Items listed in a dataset
━━━━
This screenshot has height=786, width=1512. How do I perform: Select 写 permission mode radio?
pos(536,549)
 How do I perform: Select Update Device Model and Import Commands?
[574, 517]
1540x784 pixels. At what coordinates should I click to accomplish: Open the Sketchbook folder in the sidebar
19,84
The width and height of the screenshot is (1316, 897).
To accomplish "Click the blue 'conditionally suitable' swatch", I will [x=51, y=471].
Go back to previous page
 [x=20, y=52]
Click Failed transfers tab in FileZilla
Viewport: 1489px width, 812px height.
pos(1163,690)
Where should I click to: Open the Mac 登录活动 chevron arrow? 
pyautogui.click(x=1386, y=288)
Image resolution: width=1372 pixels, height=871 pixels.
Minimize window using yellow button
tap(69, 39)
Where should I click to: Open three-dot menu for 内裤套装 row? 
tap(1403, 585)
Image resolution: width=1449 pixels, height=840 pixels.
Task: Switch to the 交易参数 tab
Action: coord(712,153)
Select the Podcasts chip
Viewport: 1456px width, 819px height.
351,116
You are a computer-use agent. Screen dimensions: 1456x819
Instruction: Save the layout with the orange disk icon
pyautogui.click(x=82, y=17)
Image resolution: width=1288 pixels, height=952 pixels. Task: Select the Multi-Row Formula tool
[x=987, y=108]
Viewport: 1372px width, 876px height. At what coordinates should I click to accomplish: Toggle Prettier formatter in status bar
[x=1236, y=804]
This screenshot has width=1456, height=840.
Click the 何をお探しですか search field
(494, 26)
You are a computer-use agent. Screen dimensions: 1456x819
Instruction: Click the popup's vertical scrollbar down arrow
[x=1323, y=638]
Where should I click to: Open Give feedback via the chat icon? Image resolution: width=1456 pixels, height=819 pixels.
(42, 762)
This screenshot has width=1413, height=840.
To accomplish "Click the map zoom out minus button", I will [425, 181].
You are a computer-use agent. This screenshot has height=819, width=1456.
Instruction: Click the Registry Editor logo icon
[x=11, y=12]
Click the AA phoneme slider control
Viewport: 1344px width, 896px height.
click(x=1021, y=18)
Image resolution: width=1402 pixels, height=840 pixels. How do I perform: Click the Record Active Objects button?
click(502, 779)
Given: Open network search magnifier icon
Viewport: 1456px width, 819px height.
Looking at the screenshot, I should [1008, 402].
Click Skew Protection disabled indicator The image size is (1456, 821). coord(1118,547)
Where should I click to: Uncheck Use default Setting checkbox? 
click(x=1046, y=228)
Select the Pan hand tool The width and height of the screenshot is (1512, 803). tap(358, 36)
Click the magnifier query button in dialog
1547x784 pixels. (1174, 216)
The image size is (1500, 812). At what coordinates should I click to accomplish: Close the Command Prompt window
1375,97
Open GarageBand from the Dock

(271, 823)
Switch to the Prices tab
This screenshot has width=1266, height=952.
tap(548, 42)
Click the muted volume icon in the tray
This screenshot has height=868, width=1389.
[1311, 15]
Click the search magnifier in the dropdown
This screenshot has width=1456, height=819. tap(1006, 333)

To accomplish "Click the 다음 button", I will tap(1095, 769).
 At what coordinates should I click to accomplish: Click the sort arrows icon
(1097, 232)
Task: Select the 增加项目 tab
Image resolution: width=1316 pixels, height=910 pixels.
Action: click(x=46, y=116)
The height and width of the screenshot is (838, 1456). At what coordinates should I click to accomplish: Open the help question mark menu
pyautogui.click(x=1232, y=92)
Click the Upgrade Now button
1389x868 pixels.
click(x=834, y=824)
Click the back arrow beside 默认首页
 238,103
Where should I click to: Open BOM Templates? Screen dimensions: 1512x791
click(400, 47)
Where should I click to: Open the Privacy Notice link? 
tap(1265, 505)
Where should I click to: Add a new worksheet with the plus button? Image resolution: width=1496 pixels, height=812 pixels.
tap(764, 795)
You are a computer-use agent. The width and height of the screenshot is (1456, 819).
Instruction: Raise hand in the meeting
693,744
━━━━
WHAT THIS TASK INVOLVES - Sift through the entries and copy every line with "agent".

OUTPUT FOR THIS EXERCISE -
You are a computer-use agent. Screen dimensions: 1456x819
You are a computer-use agent. Screen dimensions: 1456x819
You are a computer-use agent. This screenshot has height=819, width=1456.
You are a computer-use agent. The width and height of the screenshot is (1456, 819).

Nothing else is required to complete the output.